Каждое утро ученики совещались между собой о планах на день, и каждый вечер проверяли – что и как сделано. Особый интерес вызывает тот факт, что общественные и домашние дела почитались в коллегии наравне с учебными занятиями.
В этой школе всячески культивировалось наблюдение как педагогический прием. По поведению учеников Пифагор старался узнать настроение и наклонности ученика, собирал сведения об обращении его с родителями и друзьями. Наблюдал, чем он наполняет свой досуг, что его радует и печалит, какова его память, в состоянии ли он следить за лекциями и понимать их.
В коллегии категорически отрицался “всеобуч”, поскольку Пифагор придерживался мнения о том, что “не из всякого дерева можно вырезать Меркурия” и “не всякому можно преподавать все без разбора”.
Кроме того, при приеме в коллегию бралось в расчет различие в способностях учеников, зачислявшихся по этому критерию на разные отделения, и обучение их велось различными способами.
Само же преподавание начиналось с усвоения афоризмов, излагавшихся большей частью в виде вопросов и кратких ответов, например: “Что прекраснее всего? – Гармония; Что могучее всего? – Знание” и традиционно в виде кратких высказываний – “не истощай своего сердца”, “мудрец заранее приготовится к тому, что не в его власти”.
Итак, основной идеей коллегии Пифагора было самоуправление, общность учеников при признании их разности, возбуждение у юношества впечатлений посредством мудрых изречений.
“Они никогда ничему не научились от меня, а напротив,
сами из самих себя открывают много прекрасного
и потом твердо удерживают это.”
Сократ
Идеал индивидуальности, самопознания и самосовершенствования стал центральным звеном всей сократовской философии. Уверовав в то, что педагог, как и повивальная бабка, не должен ничего рождать сам, но должен всячески способствовать рождению мудрости у других, Сократ разработал свой непринужденный разговорный метод преподавания, который он назвал “майевтикой” – повивальным искусством. В соответствии с этим методом учитель выступал в роли наставника-повитухи, помогающего человеку ощутить себя готовым к процессу рождения собственного знания, которое и станет для него единственно истинным.

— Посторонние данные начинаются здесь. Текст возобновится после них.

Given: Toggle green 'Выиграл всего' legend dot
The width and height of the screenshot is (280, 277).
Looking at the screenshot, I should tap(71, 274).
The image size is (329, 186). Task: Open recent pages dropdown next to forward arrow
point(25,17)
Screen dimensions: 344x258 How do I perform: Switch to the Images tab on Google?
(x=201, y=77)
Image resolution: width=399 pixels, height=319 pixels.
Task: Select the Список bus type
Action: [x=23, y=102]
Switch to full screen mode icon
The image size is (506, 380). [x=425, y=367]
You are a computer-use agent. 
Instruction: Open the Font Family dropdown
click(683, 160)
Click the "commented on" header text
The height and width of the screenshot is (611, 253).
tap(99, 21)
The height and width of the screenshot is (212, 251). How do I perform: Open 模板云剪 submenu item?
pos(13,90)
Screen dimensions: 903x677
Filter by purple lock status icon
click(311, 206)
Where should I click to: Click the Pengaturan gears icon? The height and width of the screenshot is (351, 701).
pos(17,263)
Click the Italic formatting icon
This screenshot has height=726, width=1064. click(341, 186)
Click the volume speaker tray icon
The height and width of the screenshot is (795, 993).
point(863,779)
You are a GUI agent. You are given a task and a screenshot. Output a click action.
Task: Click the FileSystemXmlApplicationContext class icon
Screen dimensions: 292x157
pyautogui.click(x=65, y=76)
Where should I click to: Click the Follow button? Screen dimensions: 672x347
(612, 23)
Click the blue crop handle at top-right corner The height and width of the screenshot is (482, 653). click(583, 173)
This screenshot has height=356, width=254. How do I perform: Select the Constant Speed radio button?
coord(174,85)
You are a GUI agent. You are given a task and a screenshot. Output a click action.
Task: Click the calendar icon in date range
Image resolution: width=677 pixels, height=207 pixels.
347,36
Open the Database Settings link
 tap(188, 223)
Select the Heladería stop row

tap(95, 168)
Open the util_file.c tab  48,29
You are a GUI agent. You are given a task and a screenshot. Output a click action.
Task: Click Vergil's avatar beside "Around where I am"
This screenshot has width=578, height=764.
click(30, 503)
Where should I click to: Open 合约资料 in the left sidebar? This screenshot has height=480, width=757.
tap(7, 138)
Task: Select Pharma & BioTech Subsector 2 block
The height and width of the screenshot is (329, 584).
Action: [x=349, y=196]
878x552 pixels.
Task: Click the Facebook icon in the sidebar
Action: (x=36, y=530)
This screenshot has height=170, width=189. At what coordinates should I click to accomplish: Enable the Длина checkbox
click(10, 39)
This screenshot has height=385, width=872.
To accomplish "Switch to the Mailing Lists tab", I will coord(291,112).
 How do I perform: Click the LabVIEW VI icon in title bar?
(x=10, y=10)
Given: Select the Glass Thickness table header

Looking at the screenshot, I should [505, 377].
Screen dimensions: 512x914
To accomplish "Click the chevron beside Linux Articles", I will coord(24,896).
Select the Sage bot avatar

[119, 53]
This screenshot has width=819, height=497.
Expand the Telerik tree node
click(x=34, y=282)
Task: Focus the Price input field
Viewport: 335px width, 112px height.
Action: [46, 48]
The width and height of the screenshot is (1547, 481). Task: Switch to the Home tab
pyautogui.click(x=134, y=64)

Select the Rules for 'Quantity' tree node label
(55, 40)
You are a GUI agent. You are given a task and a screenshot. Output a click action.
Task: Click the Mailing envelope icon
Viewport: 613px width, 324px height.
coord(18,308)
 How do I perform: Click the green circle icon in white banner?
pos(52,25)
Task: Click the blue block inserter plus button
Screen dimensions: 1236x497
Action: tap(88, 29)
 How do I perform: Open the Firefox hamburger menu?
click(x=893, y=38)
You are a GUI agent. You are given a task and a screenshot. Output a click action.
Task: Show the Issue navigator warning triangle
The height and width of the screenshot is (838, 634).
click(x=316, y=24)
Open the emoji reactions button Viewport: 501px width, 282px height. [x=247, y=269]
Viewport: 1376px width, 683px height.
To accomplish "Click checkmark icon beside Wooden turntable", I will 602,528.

Отрицательной стороной майевтики называли сократовскую иронию, в соответствии с которой Сократ специально притворялся незнающим и как бы учился у тех людей, с которыми беседовал, разбивая неожиданно их мнимое знание своими знаменитыми вопросами, следствиями, умозаключениями, противоречащими точки зрения партнера. После такой беседы ученик начинал сомневаться в том, что он знает предмет разговора и не доверял казавшимся ему ранее непоколебимыми истинам.
Но отрицательная ли это сторона учения? С позиций свободного воспитания именно помощь человеку в самостоятельном поиске истины путем наводящих вопросов, даже через катарсис, через устранение мнений-препятствий, мешающих ее увидеть и понять – есть благо. Поэтому слова Сократа о том, что “такое проверочное наставление едва ли не самый лучший и благотворный способ очистки” представляются нам актуальными.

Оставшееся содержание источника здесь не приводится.